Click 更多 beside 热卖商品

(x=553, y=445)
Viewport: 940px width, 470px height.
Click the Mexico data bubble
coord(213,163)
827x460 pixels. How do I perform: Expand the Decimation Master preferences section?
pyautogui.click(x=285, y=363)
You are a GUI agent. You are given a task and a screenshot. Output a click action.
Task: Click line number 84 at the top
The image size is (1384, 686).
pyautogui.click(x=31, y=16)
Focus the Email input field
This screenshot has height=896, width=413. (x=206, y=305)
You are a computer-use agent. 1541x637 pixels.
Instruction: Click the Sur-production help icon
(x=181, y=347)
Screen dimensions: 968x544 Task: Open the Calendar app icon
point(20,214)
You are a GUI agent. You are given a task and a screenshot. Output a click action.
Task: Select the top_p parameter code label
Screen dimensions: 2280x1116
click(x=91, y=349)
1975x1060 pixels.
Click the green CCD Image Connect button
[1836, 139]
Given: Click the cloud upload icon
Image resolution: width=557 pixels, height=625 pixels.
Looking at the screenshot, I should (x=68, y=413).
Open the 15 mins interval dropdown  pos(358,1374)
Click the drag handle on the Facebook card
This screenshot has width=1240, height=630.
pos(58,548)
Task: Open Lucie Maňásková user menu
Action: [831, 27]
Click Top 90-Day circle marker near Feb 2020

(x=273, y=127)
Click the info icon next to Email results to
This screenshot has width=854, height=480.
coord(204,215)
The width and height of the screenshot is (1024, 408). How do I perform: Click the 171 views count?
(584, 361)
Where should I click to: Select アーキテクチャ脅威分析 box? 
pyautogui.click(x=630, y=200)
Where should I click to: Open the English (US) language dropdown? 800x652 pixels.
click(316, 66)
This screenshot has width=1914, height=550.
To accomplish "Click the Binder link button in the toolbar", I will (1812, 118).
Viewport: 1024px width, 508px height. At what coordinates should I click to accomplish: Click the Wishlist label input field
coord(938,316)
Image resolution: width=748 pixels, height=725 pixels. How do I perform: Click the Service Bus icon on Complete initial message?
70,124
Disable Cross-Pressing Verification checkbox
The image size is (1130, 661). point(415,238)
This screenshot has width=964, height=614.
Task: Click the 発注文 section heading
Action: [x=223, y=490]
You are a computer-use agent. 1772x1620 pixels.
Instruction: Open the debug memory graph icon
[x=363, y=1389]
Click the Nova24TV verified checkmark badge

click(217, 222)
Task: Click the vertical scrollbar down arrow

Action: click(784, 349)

### TASK:
Your answer must consist solely of the lines from the one containing "This screenshot has width=1914, height=550." through the last line of the entries, reproduced exactly.

### EXERCISE RESPONSE:
This screenshot has width=1914, height=550.
To accomplish "Click the Binder link button in the toolbar", I will (1812, 118).
Viewport: 1024px width, 508px height. At what coordinates should I click to accomplish: Click the Wishlist label input field
coord(938,316)
Image resolution: width=748 pixels, height=725 pixels. How do I perform: Click the Service Bus icon on Complete initial message?
70,124
Disable Cross-Pressing Verification checkbox
The image size is (1130, 661). point(415,238)
This screenshot has width=964, height=614.
Task: Click the 発注文 section heading
Action: [x=223, y=490]
You are a computer-use agent. 1772x1620 pixels.
Instruction: Open the debug memory graph icon
[x=363, y=1389]
Click the Nova24TV verified checkmark badge

click(217, 222)
Task: Click the vertical scrollbar down arrow

Action: click(784, 349)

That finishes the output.